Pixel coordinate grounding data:
▽

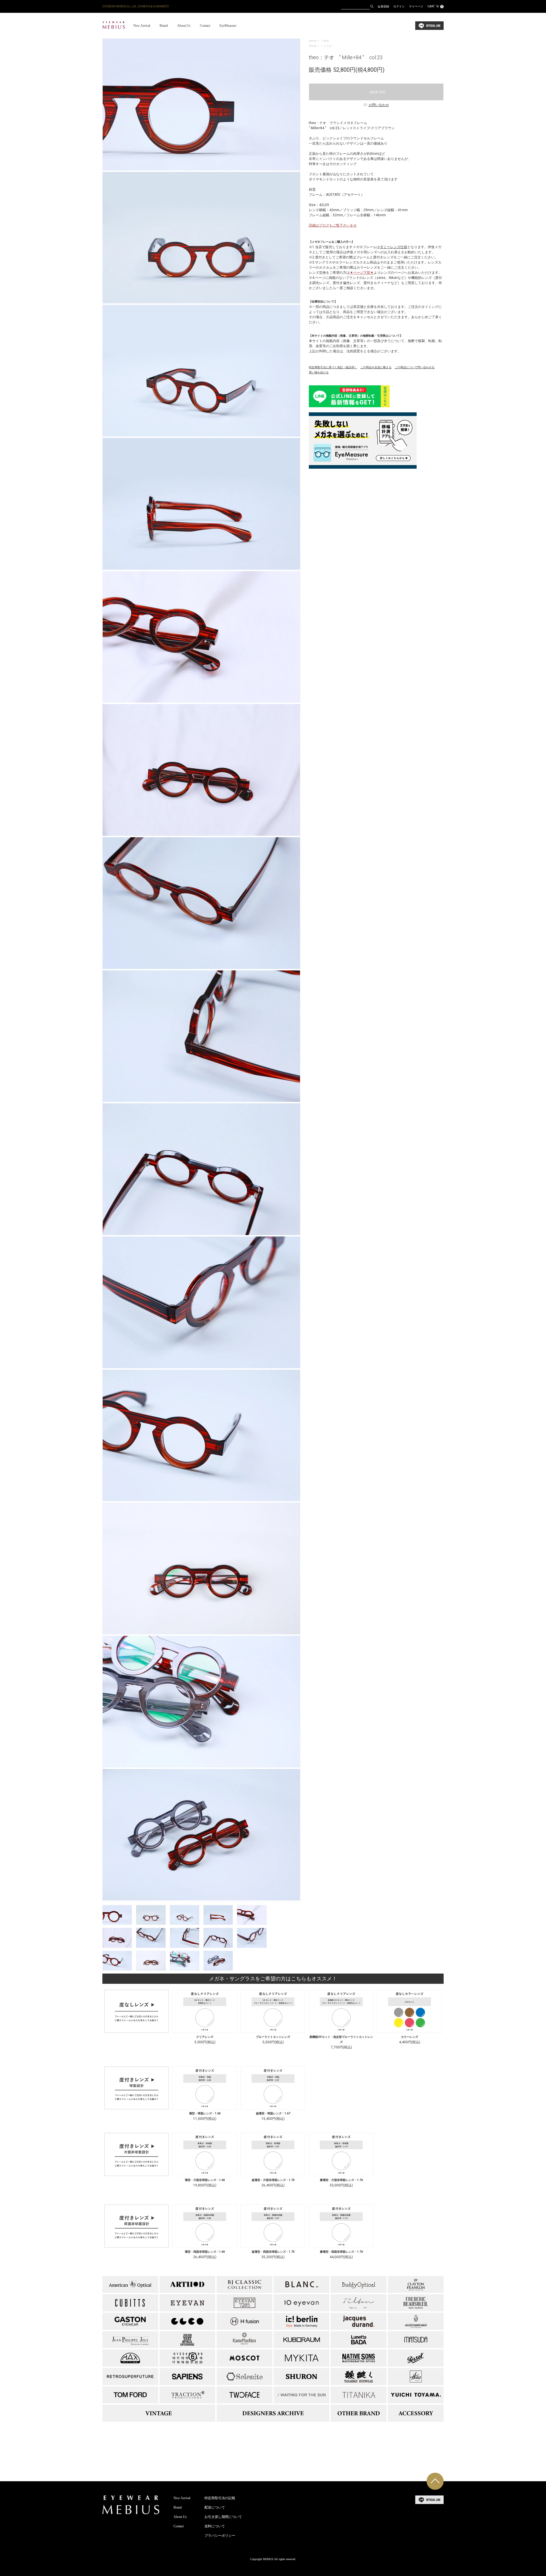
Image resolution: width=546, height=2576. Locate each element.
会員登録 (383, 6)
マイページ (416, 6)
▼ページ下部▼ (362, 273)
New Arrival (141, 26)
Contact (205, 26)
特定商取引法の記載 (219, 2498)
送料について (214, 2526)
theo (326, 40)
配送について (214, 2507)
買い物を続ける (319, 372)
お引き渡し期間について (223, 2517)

△

▶ _WORK INSTRUCTION_
An exact copy of every line from the one containing "特定商取引法の記載 (219, 2498)" through the last line of the entries is required; please add nothing.

▶ _EXERCISE ANSWER_
特定商取引法の記載 (219, 2498)
送料について (214, 2526)
theo (326, 40)
配送について (214, 2507)
買い物を続ける (319, 372)
お引き渡し期間について (223, 2517)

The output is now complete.